_MATERIAL FOR THE TASK_:

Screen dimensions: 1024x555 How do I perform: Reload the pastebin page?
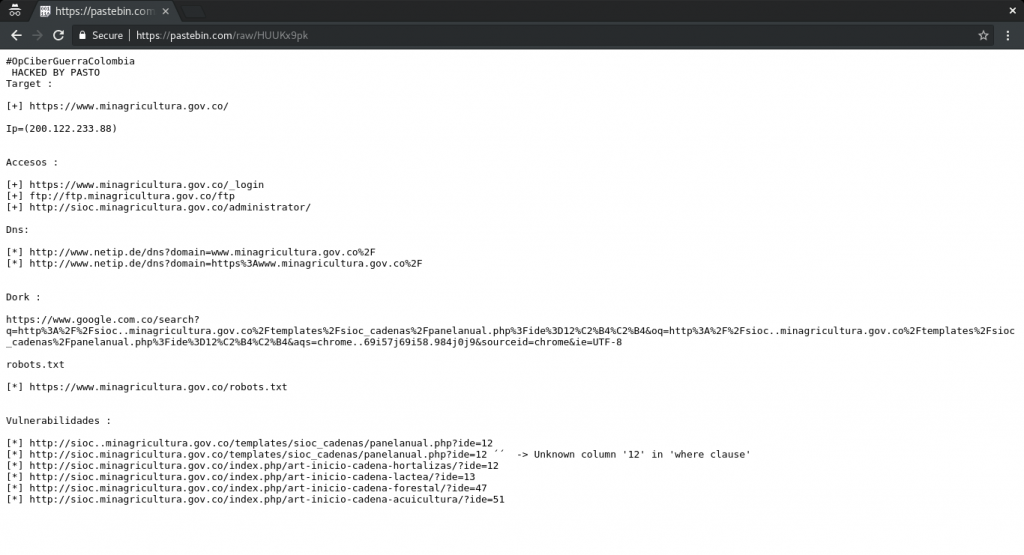(x=59, y=35)
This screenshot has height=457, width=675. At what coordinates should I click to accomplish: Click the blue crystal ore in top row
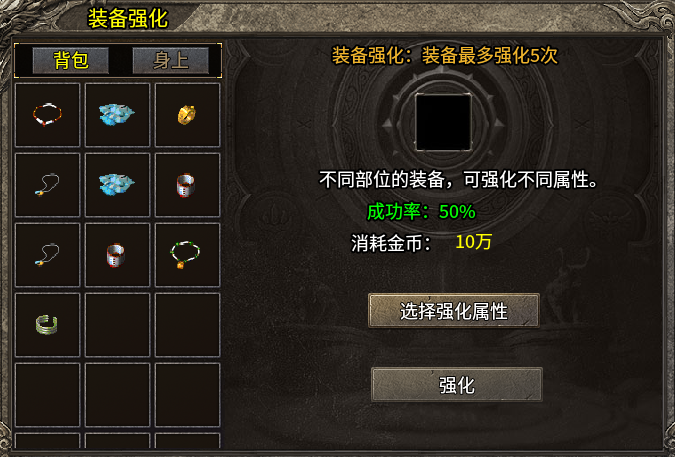point(117,115)
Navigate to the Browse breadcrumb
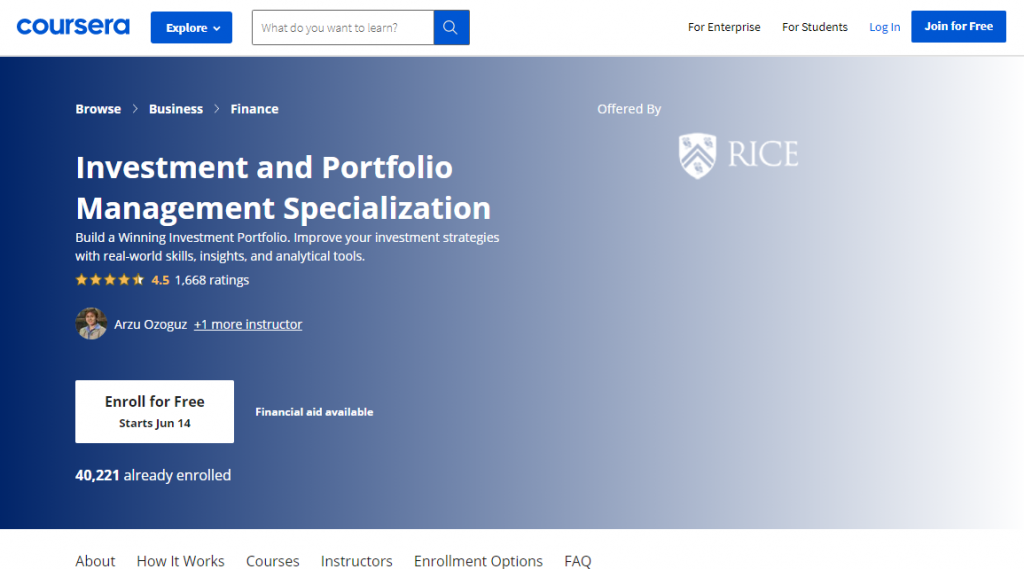This screenshot has width=1024, height=569. pos(98,109)
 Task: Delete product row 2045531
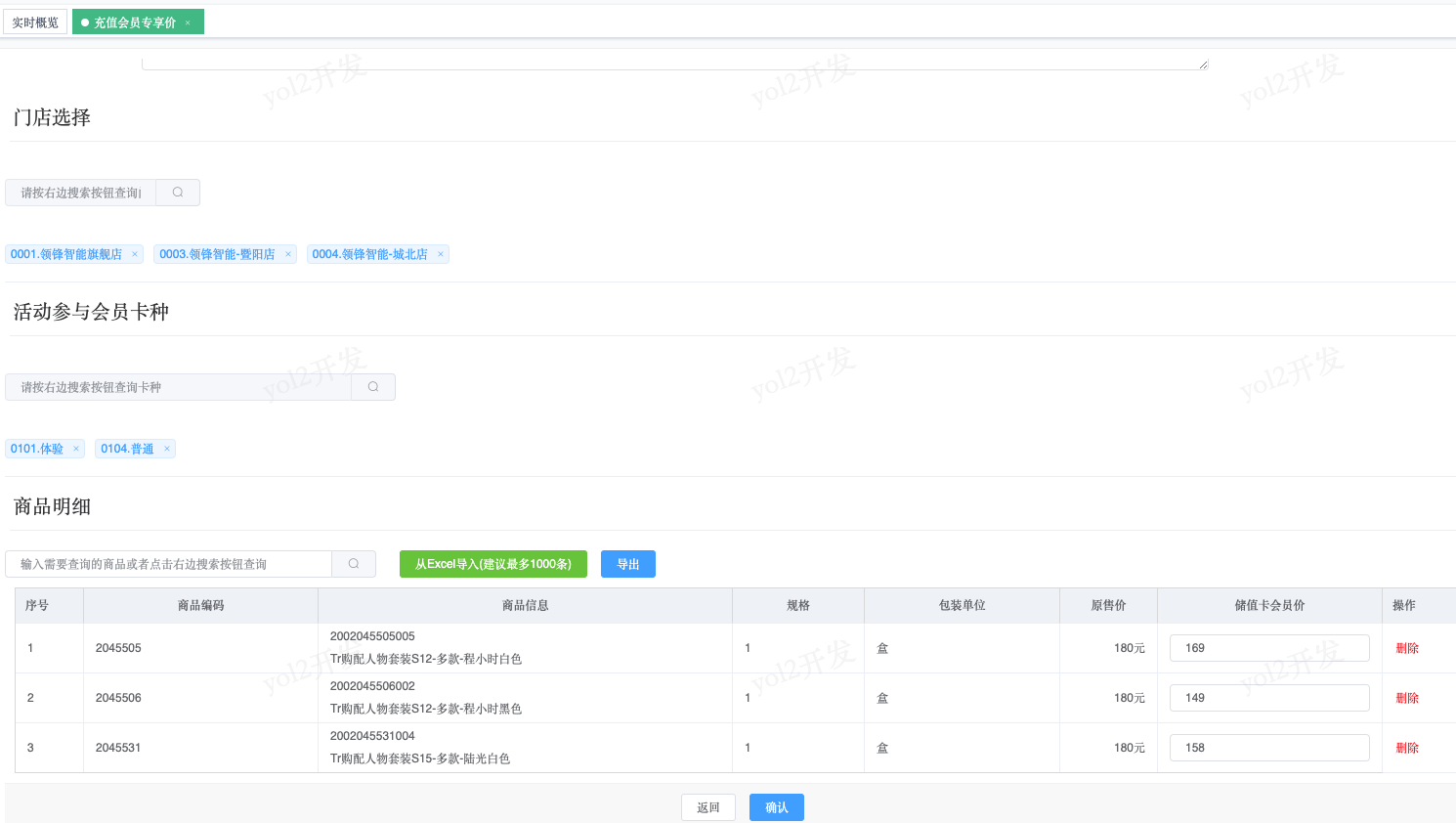1406,748
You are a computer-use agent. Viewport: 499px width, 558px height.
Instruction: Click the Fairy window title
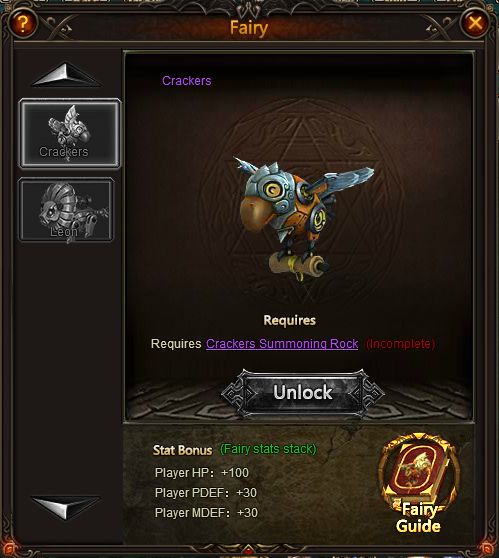(x=249, y=28)

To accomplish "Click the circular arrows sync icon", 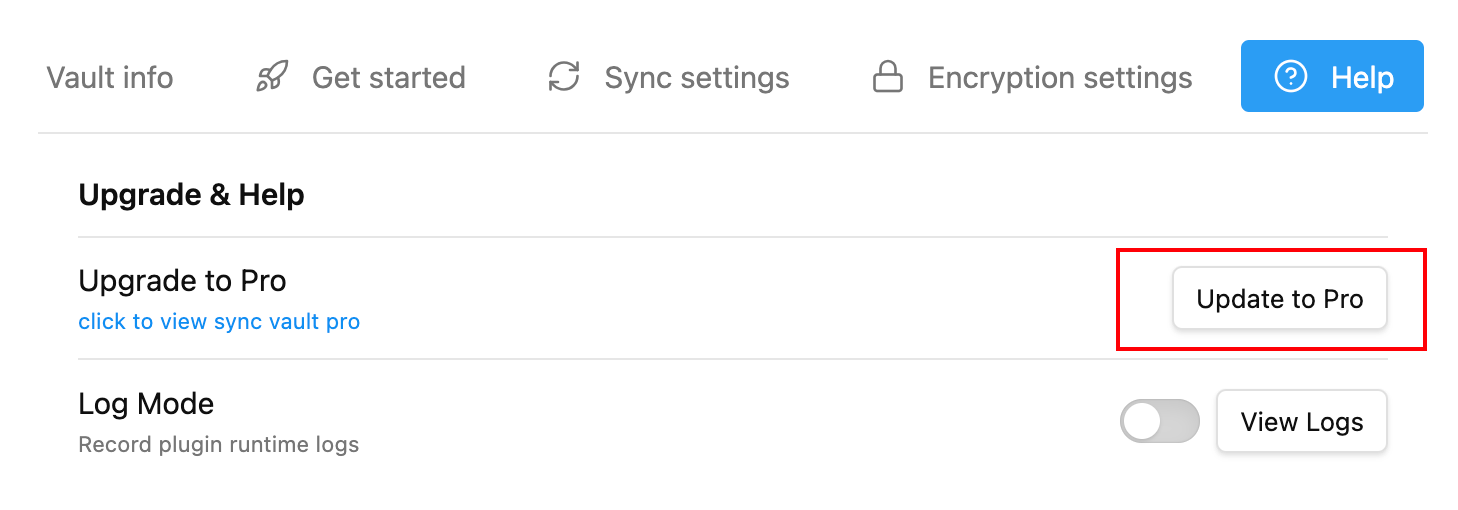I will click(565, 77).
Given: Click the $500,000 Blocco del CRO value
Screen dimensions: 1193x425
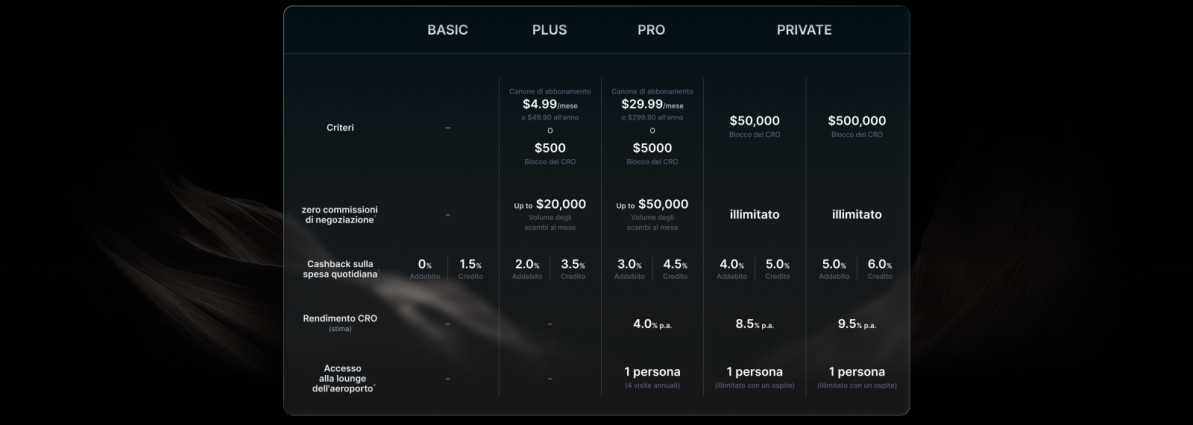Looking at the screenshot, I should click(x=856, y=121).
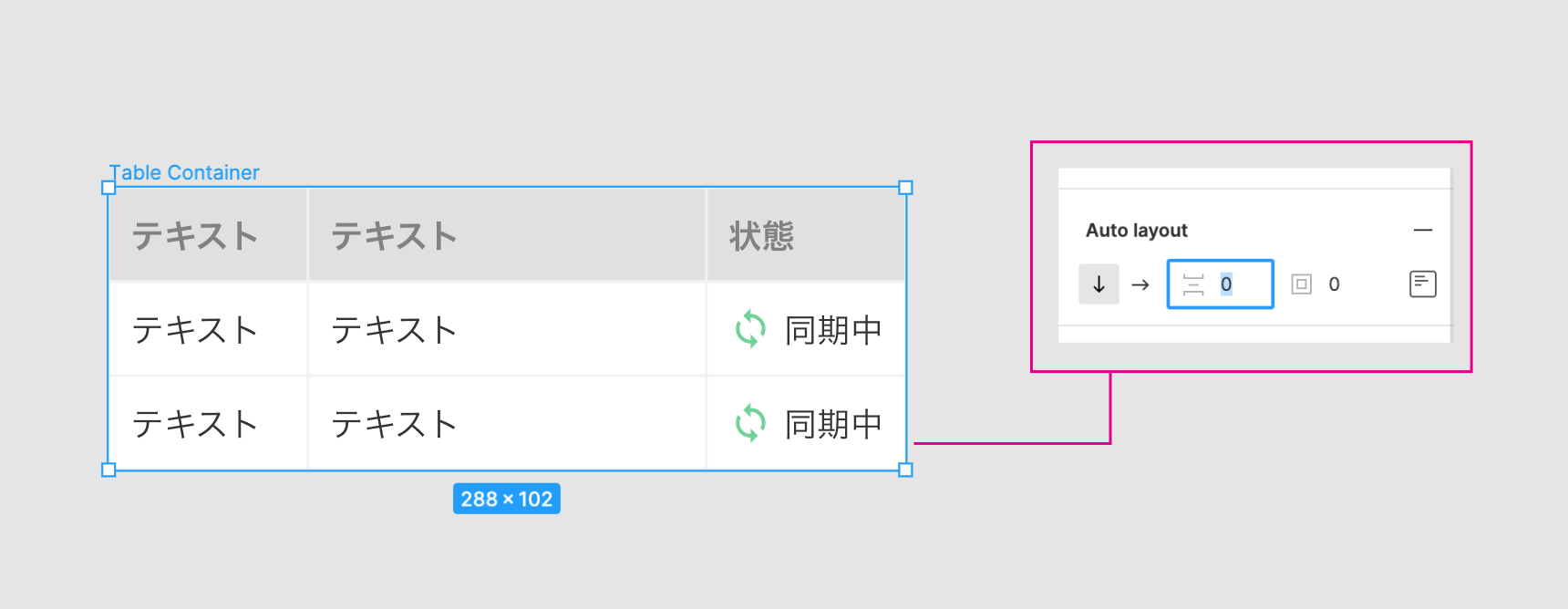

_ABOUT THIS TASK_: The copy runs from the line containing "Given: Click the" through the last line of the material, both ends included. Reproduce those lines exactly and drop the pictures.

_SOLVED EXERCISE_:
Given: Click the $500,000 Blocco del CRO value
Screen dimensions: 1193x425
Looking at the screenshot, I should click(x=856, y=121).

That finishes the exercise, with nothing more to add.